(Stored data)
+---+

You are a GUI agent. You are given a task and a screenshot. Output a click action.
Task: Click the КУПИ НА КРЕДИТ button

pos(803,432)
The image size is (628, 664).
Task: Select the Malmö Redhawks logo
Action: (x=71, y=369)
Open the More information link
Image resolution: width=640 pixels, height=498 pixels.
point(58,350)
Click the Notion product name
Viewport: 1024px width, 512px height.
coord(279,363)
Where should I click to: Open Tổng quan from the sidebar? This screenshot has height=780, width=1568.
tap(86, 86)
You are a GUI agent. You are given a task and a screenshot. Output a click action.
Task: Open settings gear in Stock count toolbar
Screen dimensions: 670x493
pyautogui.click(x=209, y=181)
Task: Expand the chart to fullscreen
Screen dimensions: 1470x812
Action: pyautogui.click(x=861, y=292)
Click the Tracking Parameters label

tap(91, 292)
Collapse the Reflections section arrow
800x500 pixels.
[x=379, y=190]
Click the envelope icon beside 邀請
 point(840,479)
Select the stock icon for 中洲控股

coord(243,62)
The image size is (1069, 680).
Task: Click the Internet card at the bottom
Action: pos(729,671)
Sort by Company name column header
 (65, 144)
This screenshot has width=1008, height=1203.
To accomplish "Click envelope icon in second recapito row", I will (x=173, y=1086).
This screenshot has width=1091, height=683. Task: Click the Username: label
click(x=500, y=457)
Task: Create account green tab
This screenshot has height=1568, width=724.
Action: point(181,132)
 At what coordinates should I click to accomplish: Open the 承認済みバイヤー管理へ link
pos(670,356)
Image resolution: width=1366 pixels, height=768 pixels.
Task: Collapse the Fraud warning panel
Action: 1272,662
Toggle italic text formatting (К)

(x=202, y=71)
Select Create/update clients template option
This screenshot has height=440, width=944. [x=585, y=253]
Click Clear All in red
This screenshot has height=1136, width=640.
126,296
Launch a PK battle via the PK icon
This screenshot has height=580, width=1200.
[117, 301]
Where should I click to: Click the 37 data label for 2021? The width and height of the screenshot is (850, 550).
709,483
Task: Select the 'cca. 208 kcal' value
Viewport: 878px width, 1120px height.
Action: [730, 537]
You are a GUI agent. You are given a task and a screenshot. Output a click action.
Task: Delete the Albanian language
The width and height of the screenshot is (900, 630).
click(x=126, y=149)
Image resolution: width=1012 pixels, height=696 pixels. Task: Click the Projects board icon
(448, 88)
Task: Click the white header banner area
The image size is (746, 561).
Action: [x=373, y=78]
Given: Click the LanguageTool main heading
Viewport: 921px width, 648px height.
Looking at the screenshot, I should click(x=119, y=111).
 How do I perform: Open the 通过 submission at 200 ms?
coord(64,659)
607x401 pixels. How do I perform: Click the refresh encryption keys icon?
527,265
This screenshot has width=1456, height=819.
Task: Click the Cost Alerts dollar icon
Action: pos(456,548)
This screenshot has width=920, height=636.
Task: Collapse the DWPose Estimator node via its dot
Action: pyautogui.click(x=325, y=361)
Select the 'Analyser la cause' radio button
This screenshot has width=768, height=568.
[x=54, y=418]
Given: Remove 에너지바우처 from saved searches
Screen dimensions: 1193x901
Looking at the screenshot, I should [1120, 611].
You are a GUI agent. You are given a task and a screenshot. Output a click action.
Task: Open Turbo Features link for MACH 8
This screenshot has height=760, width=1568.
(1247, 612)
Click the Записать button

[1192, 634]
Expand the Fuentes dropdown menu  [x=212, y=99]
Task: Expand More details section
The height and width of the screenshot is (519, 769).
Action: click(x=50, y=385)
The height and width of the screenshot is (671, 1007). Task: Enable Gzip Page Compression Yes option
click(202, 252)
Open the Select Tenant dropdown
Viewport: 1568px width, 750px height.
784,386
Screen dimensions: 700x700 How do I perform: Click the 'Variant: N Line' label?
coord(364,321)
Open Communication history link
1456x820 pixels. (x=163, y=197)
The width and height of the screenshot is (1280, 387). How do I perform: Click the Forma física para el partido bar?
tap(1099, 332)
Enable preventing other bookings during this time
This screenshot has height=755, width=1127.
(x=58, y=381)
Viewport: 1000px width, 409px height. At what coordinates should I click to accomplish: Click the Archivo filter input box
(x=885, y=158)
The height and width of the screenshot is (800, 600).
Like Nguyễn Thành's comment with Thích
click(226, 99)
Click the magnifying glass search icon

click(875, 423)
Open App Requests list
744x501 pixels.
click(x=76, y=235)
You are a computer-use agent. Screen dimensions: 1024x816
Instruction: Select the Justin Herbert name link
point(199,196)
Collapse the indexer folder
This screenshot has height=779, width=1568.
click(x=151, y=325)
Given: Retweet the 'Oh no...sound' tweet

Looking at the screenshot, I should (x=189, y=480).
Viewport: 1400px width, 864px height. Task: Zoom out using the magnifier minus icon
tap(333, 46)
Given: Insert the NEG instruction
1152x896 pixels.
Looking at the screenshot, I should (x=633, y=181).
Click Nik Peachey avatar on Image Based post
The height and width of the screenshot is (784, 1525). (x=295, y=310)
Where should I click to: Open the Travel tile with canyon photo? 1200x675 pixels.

+---+

**ASSIGNMENT**: Please return every line of the records that contains the word "Expand".

**TASK RESULT**:
Task: Expand the chart to fullscreen
Expand the Fuentes dropdown menu  [x=212, y=99]
Task: Expand More details section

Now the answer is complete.